As I Walk These Broad Majestic Days
 
As I walk these broad majestic days of peace,
(For the war, the struggle of blood finish’d, wherein, O terrific Ideal,
Against vast odds erewhile having gloriously won,
Now thou stridest on, yet perhaps in time toward denser wars,
5 Perhaps to engage in time in still more dreadful contests, dangers,
Longer campaigns and crises, labors beyond all others,)
Around me I hear that eclat of the world, politics, produce,
The announcements of recognized things, science,
The approved growth of cities and the spread of inventions.
 
10 I see the ships, (they will last a few years,)
The vast factories with their foremen and workmen,
And hear the indorsement of all, and do not object to it.
 
But I too announce solid things,
Science, ships, politics, cities, factories, are not nothing,
15 Like a grand procession to music of distant bugles pouring, triumphantly moving, and grander
    heaving in sight,
They stand for realities — all is as it should be.
 
Then my realities;
What else is so real as mine?
20 Libertad and the divine average, freedom to every slave on the face of the earth,
The rapt promises and luminè of seers, the spiritual world, these centuries-lasting songs,
And our visions, the visions of poets, the most solid announcements of any.

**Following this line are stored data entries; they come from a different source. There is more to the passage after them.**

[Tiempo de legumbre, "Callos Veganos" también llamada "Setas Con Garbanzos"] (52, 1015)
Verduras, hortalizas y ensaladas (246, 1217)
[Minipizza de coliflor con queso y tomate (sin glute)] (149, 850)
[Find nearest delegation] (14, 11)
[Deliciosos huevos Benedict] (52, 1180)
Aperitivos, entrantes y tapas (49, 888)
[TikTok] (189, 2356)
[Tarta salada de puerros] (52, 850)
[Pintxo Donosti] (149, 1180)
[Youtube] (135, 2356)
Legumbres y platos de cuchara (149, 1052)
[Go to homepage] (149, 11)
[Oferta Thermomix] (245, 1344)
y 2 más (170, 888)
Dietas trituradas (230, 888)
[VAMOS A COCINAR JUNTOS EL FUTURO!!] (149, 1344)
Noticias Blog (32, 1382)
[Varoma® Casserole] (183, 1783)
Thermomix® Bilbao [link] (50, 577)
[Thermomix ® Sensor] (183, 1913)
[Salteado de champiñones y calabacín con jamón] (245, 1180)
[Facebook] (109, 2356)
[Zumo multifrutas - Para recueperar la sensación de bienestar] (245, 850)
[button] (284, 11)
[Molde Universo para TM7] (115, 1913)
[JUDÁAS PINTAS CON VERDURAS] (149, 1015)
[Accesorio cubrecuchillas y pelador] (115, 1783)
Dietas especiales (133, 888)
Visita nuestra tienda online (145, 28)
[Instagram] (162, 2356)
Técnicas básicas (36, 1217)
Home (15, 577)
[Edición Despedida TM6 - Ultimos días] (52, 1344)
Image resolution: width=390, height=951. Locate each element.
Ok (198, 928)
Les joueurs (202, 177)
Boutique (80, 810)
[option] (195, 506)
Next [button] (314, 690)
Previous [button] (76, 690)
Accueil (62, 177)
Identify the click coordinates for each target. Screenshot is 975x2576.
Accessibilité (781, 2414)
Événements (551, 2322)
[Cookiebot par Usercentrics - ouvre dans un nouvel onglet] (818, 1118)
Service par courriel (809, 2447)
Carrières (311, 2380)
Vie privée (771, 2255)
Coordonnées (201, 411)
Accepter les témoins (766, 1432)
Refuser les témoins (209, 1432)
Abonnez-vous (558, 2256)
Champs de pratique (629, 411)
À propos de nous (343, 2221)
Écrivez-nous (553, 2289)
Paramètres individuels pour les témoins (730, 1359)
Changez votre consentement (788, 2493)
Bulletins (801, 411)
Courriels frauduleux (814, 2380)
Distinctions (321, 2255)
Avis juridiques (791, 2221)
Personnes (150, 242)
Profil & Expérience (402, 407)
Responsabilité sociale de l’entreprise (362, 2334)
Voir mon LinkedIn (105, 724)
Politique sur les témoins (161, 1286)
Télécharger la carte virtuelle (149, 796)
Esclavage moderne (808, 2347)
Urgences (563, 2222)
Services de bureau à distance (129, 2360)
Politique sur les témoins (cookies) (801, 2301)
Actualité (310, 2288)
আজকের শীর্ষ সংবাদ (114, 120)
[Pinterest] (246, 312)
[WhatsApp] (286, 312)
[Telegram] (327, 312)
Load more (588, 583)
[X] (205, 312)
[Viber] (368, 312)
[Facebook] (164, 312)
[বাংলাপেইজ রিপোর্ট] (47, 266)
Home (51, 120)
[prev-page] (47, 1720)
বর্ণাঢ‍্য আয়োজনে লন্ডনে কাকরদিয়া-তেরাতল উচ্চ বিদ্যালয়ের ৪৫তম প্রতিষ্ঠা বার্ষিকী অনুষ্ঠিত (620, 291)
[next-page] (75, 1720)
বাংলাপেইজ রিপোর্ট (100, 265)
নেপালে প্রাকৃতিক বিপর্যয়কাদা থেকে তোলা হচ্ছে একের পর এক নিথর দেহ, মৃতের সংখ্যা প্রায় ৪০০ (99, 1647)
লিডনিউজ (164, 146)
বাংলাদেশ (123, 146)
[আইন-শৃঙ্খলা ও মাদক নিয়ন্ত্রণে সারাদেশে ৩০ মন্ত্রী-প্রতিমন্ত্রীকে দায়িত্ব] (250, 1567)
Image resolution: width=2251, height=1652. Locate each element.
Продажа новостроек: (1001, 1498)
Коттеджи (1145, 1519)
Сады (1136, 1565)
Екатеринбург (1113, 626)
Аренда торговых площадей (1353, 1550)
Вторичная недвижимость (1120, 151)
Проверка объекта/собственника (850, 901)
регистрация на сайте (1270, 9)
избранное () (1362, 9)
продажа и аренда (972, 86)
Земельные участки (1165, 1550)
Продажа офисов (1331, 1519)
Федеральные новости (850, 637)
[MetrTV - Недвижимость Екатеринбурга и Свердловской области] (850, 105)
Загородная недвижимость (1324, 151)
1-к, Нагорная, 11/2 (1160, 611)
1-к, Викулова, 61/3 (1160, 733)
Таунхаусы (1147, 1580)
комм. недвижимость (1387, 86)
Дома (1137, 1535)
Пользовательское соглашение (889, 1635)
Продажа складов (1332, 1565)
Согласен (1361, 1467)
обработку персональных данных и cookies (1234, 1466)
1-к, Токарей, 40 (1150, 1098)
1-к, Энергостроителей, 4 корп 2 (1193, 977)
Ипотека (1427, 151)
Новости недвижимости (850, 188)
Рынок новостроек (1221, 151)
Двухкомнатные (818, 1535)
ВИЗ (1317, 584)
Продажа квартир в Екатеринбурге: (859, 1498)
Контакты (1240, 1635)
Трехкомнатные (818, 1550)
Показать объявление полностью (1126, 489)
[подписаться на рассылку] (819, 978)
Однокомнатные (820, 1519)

I myself had an illuminating weekend. I connected with others at a Model United Nations conference and felt my visions be illuminated like the “lumine of seers”. I enjoyed political discourse with my fellows from all over: Manhattan, Memphis, China. Most importantly, I was treated with respect and felt like I had a sense of duty there. Meeting Aniket Shah, a junior at Yale who is on the Board of Directors for Amnesty International was truly incredible. To witness the amazing 20 year old as a representative working for human rights blew my mind. It was like I was walking the “broad majestic days of peace”. This idealism dazzled me; I could hear the “éclat of the world [and] politics” like never before. I could see the “ships” (the understanding and hope in our youthful eyes) but I still knew that this would “last  a few” years.

 

Something my Yale Model United Nations chair said to me resonated. Although we gain speaking skills, a little international affairs lingo, and background knowledge of events, MUN is only a simulation. I now realize I am here on this earth to give time to real things. I am done modeling. I am now ready to act and be an activist. Human rights, Darfur, these issues are “realities” and “are not nothing”. I make my own realities. Now I can understand the urgency of Whitman- that “freedom to every slave on the face of the Earth” is necessary.

 

In the end of the poem, my visions are truly solid. They are not just dreams or ideas. They are realities, just like poems are the most solid realities we have.